CNN's social media accounts compromised by Syrian Electronic Army
On Thursday, the Syrian Electronic Army (SEA) took claim on Twitter for compromising a variety of social media websites belonging to CNN and using the accounts to post messages blasting the popular news network's reporting.
The impacted accounts include CNN's primary Facebook, the CNN Politics Facebook, and the Twitter pages for CNN and CNN's Security Clearance, as well as blogs for Political Ticker, The Lead, Security Clearance, The Situation Room and Crossfire, according to a Friday CNN report.
The messages were removed within minutes and the accounts have been secured, according to the report, but “Stop lying” and “All your reports are fake!” were two comments the hacktivist group is said to have posted from the primary CNN Twitter account.
From its own twitter account – @Official_SEA16 – the pro-Assad group posted on Thursday, “Tonight, the #SEA decided to retaliate against #CNN's viciously lying reporting aimed at prolonging the suffering in #Syria.”

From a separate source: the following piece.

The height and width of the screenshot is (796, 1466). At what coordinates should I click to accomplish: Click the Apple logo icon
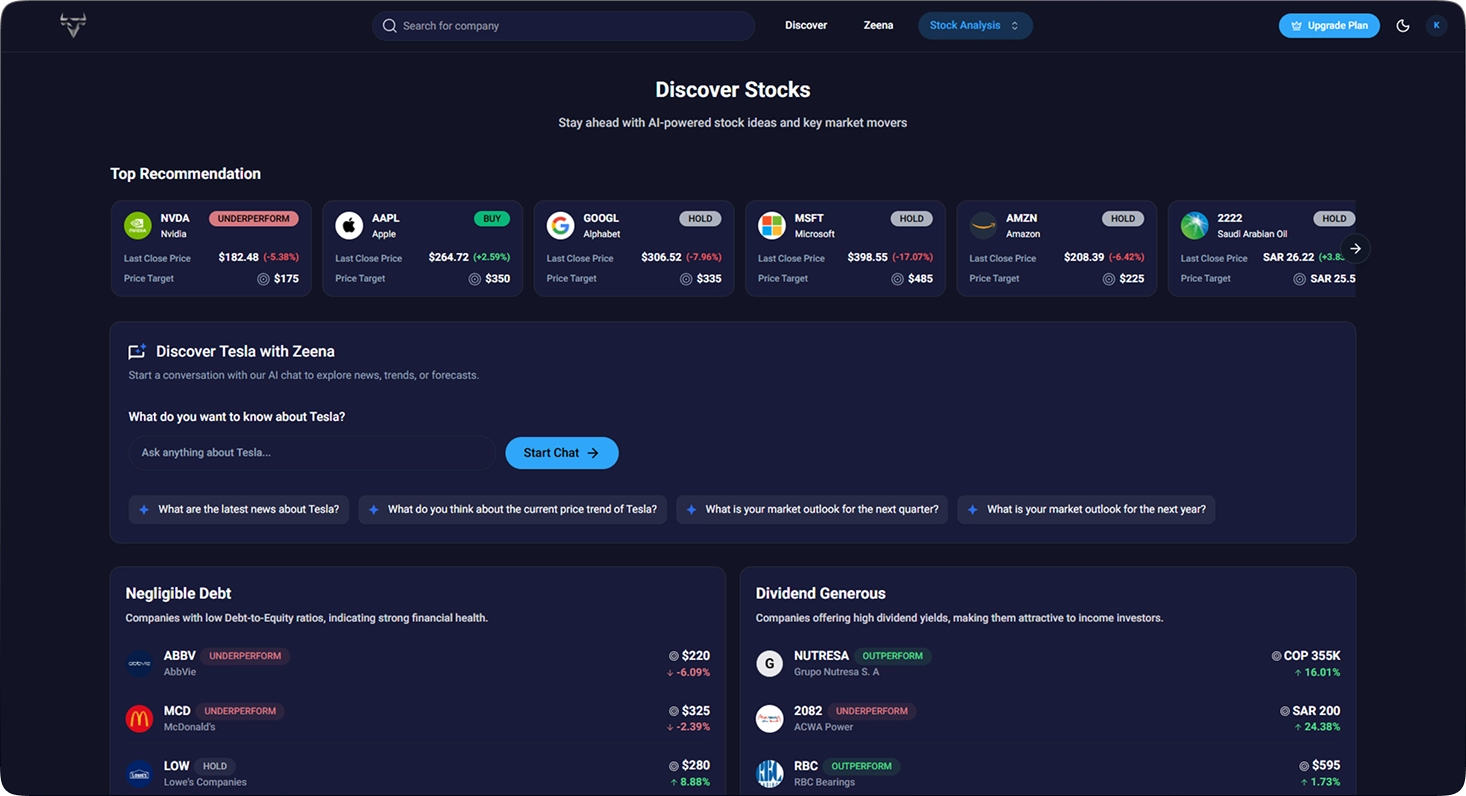pos(349,226)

The SEA began gaining prominence throughout 2013 for using sophisticated phishing schemes to take over social media and other web-based accounts, including those belonging to The New York Times, The Washington Post and Time.

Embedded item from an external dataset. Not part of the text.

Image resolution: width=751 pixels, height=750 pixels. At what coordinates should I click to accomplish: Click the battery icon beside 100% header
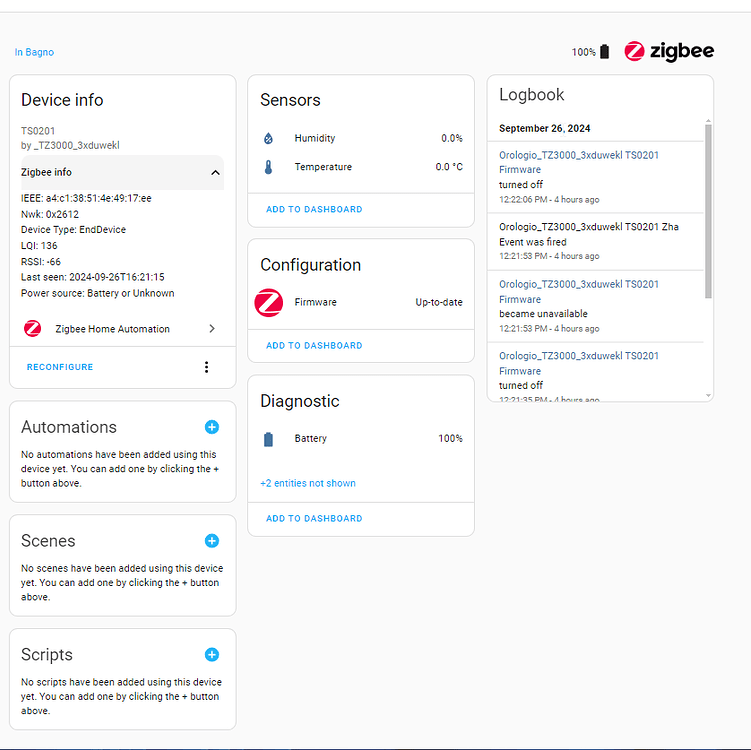pyautogui.click(x=604, y=52)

“We know that the SEA's typical modus operandi is to gain access to accounts by conducting email based social engineering that lures the email recipient to a website that effectively recreates the look and feel of a legitimate site asking for the user's login credentials,” Scott Greaux, vice president of PhishMe, wrote in a Thursday email to SCMagazine.com
These types of targeted attacks are particularly difficult to detect because the SEA typically does not use malware, Greaux explained, adding that this kind of social engineering would never succeed if employees were properly trained to spot malicious emails.
“If an email purporting to be from the IT department asks them for login information, they should first ask themselves if the IT department typically solicits that information through an email,” according to Greaux. “Employees should also be trained to examine URLs in an email, and avoid clicking on links that take them to an unknown domain.”
The SEA recently compromised social media accounts belonging to Microsoft and accused the computer corporation of monitoring user accounts – including Hotmail and Outlook – and selling the information to governments.